Text to read -
[start]

Serravallian (middle Miocene) coralline algal assemblages at the southern margin of the Guadalquivir Basin (southern Spain) occur as rhodoliths preserved in situ or very close to their growth habitats (autochthonous–parautochthonous assemblages) and also as reworked remains (allochthonous assemblages). The former assemblages consist of spherical rhodoliths built up by encrusting to warty plants and also of large fragments of branches, whereas the latter are mostly unrecognizable small fragments occurring in channeled packstone–grainstone beds. In both cases, the most abundant components are members of the order Hapalidiales (Mesophyllum roveretoi, Mesophyllum sp., Lithothamnion ramosissimum, and less frequently Phymatolithon group calcareum and Lithothamnion group corallioides). Laminar growths of Lithoporella minus and branches of Spongites group fruticulosus and Sporolithon sp. occur very rarely. There are also anecdotal records of Subterraniphyllum thomasii, extending its upper stratigraphic range up to the Serravallian in the western Tethys. The autochthonous–parautochthonous coralline algal assemblages formed in a middle ramp, at several tens of meters of water depth, as suggested by the dominance of Hapalidiales. The allochthonous assemblages represent fragments of coralline algae derived from the middle ramp and redeposited in deeper settings, most likely the outer ramp, due to storm-generated currents.

[end]

Challenge 1 -
Read the text on Serravallian coralline algae above and decide whether each statement below agrees with it. Answer yes or no for each, and quote the words of the text that decide it.
(a) The allochthonous assemblages consist mostly of small fragments that cannot be recognized.
(b) Branches of Sporolithon sp. rank among the most abundant components.
(c) Tidal currents carried the allochthonous fragments into deeper settings.
Challenge 2 - Extend the text on Serravallian coralline algae, beginning after its final sentence.

Data block -
[start]

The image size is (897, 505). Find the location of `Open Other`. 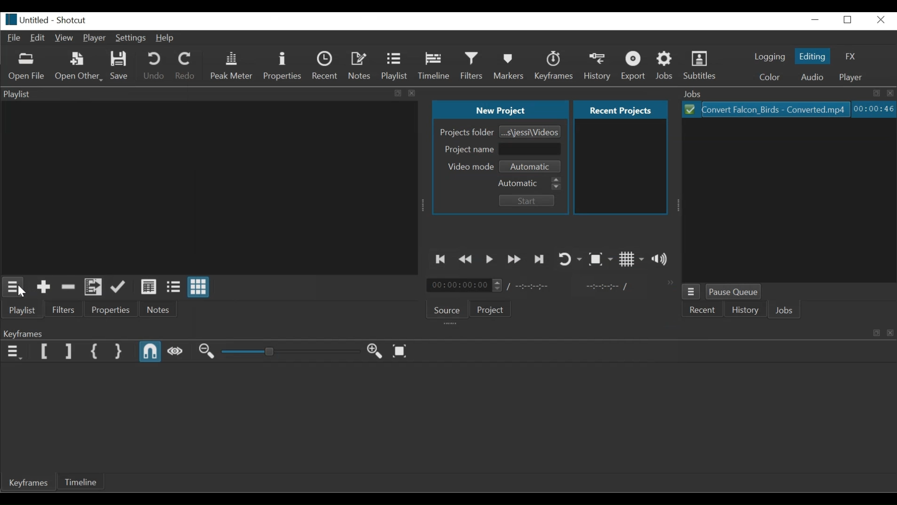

[end]

Task result 1 -
(a) Yes: "the latter are mostly unrecognizable small fragments occurring in channeled packstone–grainstone beds"
(b) No: "branches of Spongites group fruticulosus and Sporolithon sp. occur very rarely"
(c) No: "redeposited in deeper settings, most likely the outer ramp, due to storm-generated currents"

Task result 2 -
Introduction
The Serravallian (middle Miocene) is a time interval of global temperature decline following the middle Miocene climatic transition. Superimposed to the climatic trend, deep paleogeographic transformations affected the Mediterranean during the middle Miocene, mostly due to tectonism associated with the relative movements of the African, Arabian, and Eurasian Plates: 1) restriction of the Paratethys to become a megalake during the late Miocene (Rögl, 1998; Meulenkamp and Sissingh, 2003; Palcu et al., 2011), 2) disconnection of the Mediterranean from the Indian Ocean (Rögl, 1998; Cornacchia et al., 2021), and 3) folding and thrusting at the western Mediterranean that led to the uplifting of the Betic-Rif mountain belt (Galindo-Zaldívar et al., 2000; Pedrera et al., 2012; Ruiz-Costán et al., 2012). The interplay of the climatic evolution, tectonic–paleogeographic changes, and sea-level fluctuations during the middle Miocene had critical effects on the paleoceanography of the Mediterranean, which, in turn, controlled carbonate production (Cornacchia et al., 2021).
In the Betic Cordillera, several carbonate ramps with varying siliciclastic supplies developed associated with the newly emerging reliefs during the Serravallian. These carbonate deposits, although widespread in the region, are poorly known, except for the Serravallian carbonate ramp located at the western end of the North-Betic strait (Braga et al., 2010a), which connected the Mediterranean Basin with the Atlantic Ocean at the front of the uplifting Betic orogen (Martín et al., 2009). Further west–southwest, coeval Serravallian carbonates occur at the southern margin of the Guadalquivir Basin, the foreland basin of the Betic Cordillera. They are heterozoan carbonates dominated by coralline algae, larger benthic foraminifera (LBF), echinoderms, bryozoans, serpulids, and mollusks.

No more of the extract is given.